EXERCISE INSTRUCTIONS: Your copy should match the listing word for word, apart from the pictures, which are left out.

■ ■ ■ ■ ■

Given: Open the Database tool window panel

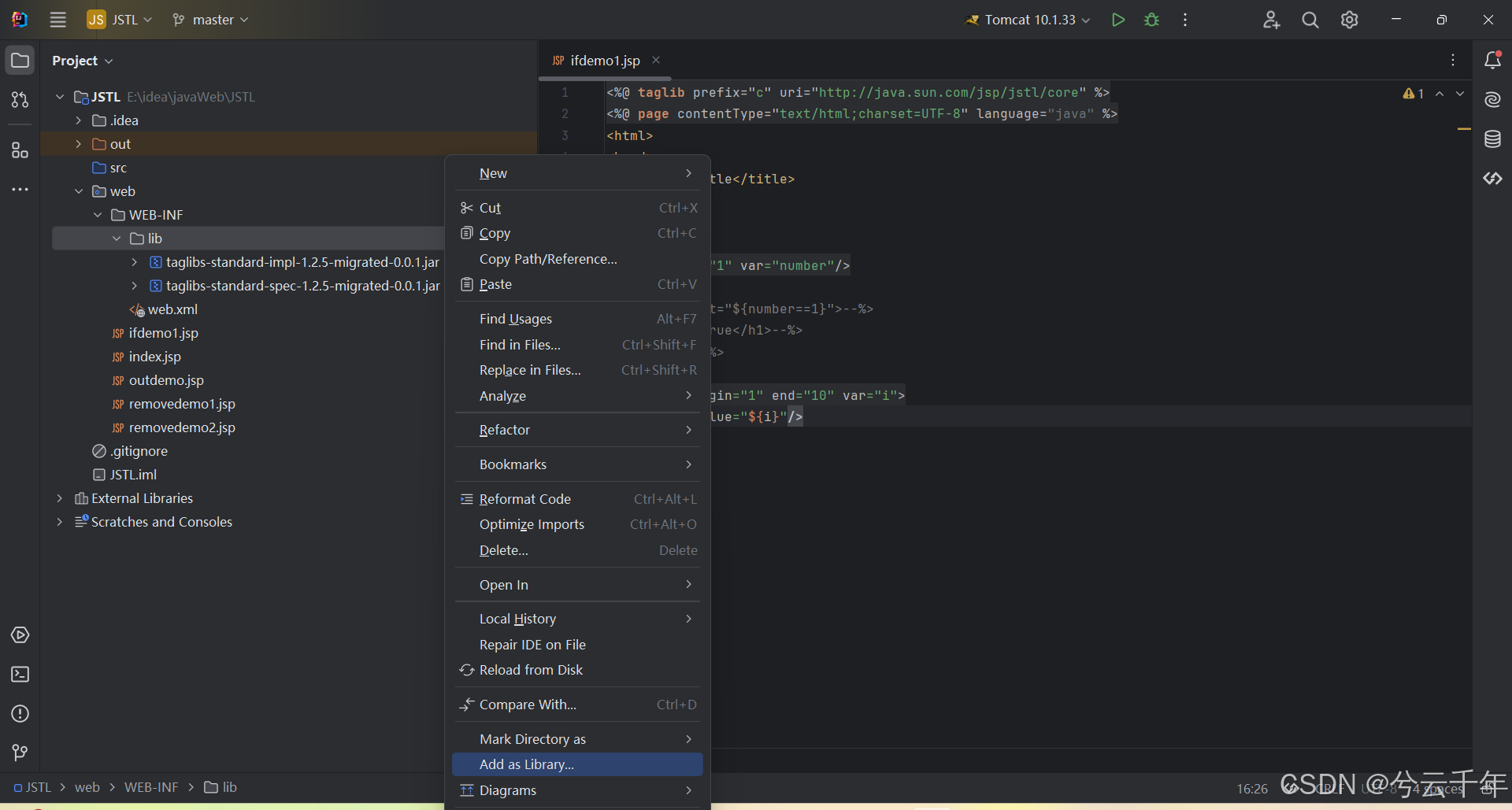Looking at the screenshot, I should click(1493, 139).
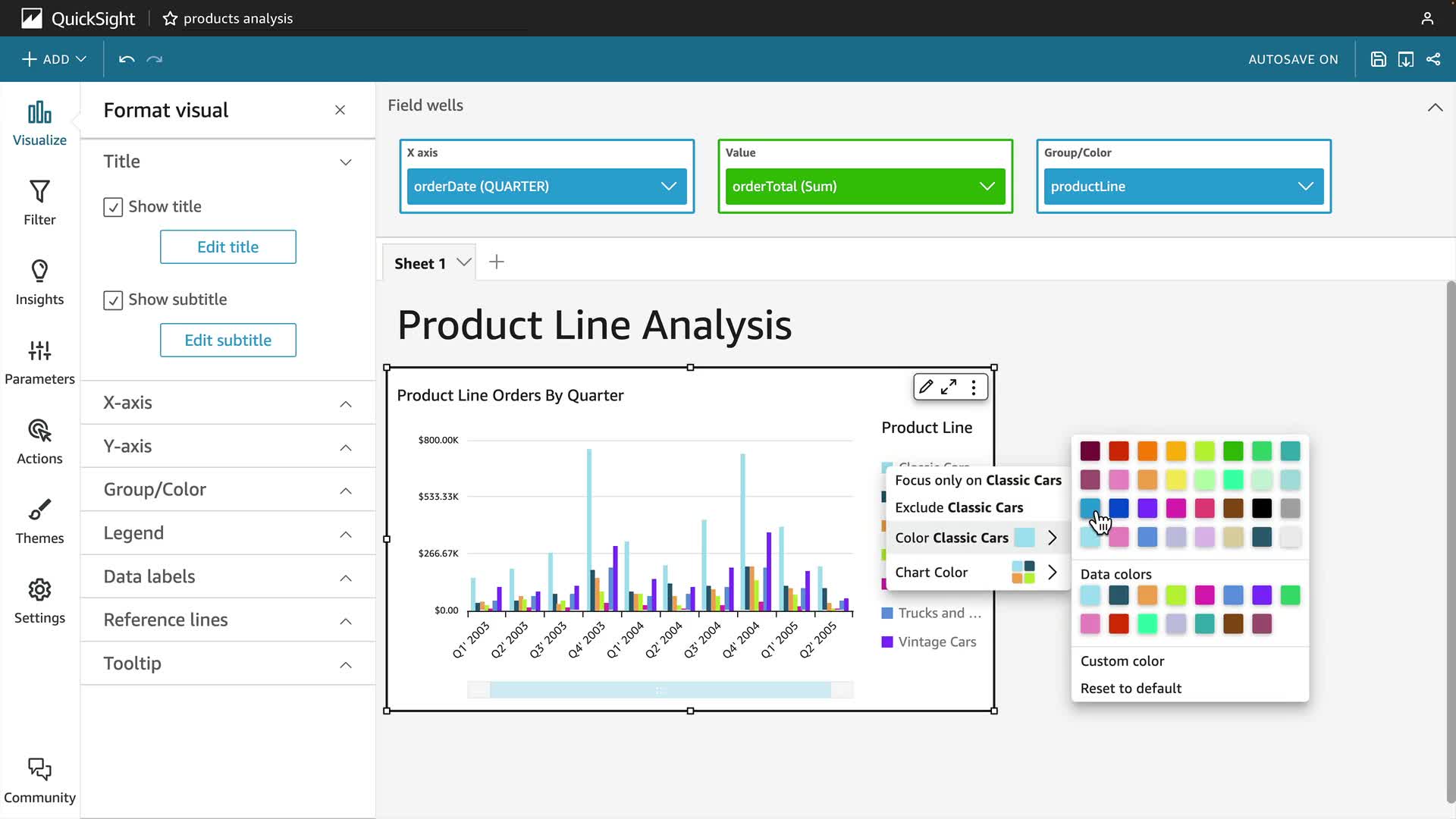1456x819 pixels.
Task: Open the orderDate (QUARTER) field dropdown
Action: click(x=547, y=187)
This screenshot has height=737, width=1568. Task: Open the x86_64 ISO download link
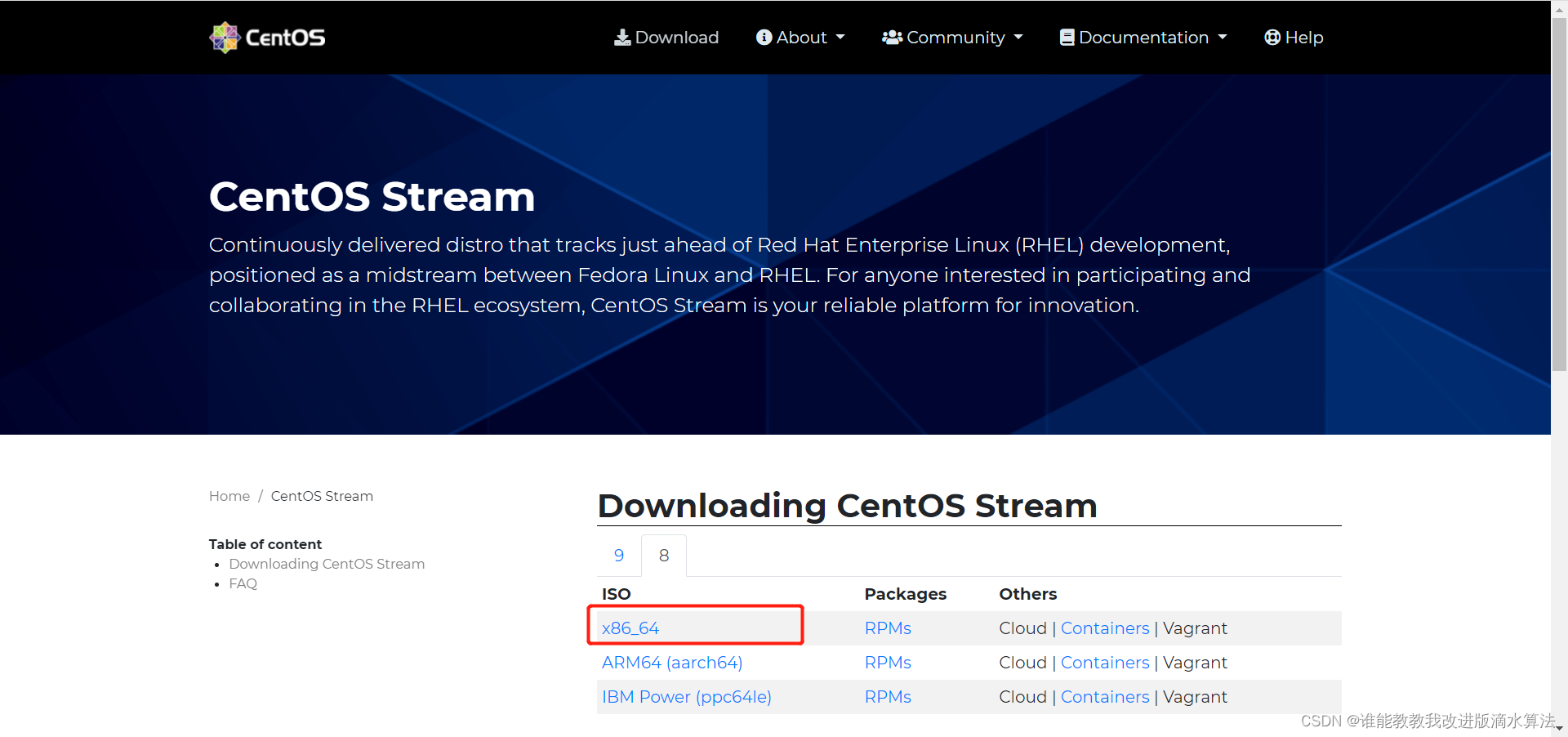tap(630, 628)
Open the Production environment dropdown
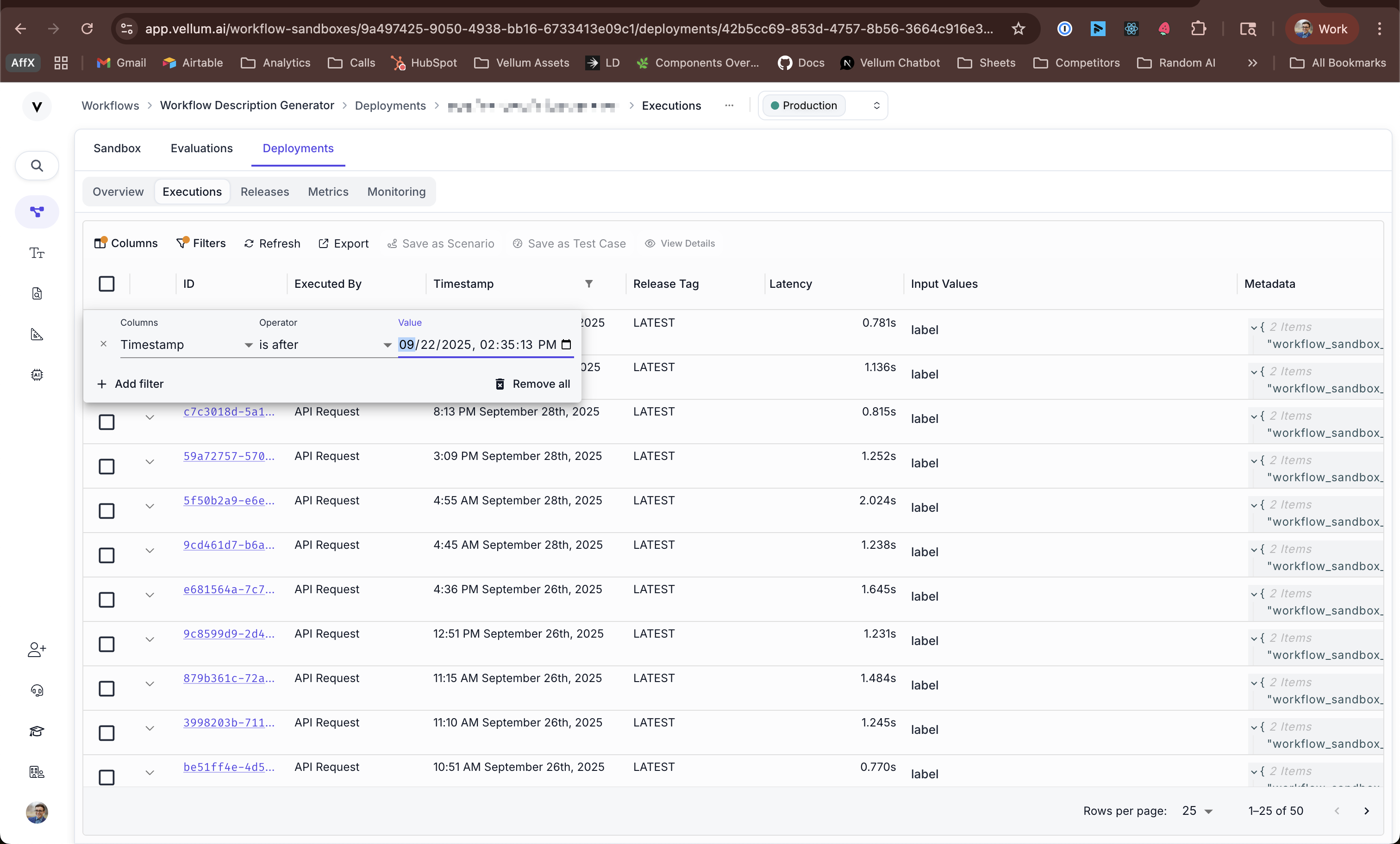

■ ■ ■ ■ ■

ANSWER FOR THIS EXERCISE:
Given: Open the Database tool window panel

Looking at the screenshot, I should click(1493, 139).
1456x819 pixels.
Task: Open the orderDate (QUARTER) field dropdown
Action: click(x=547, y=187)
This screenshot has height=737, width=1568. Task: Open the x86_64 ISO download link
tap(630, 628)
Open the Production environment dropdown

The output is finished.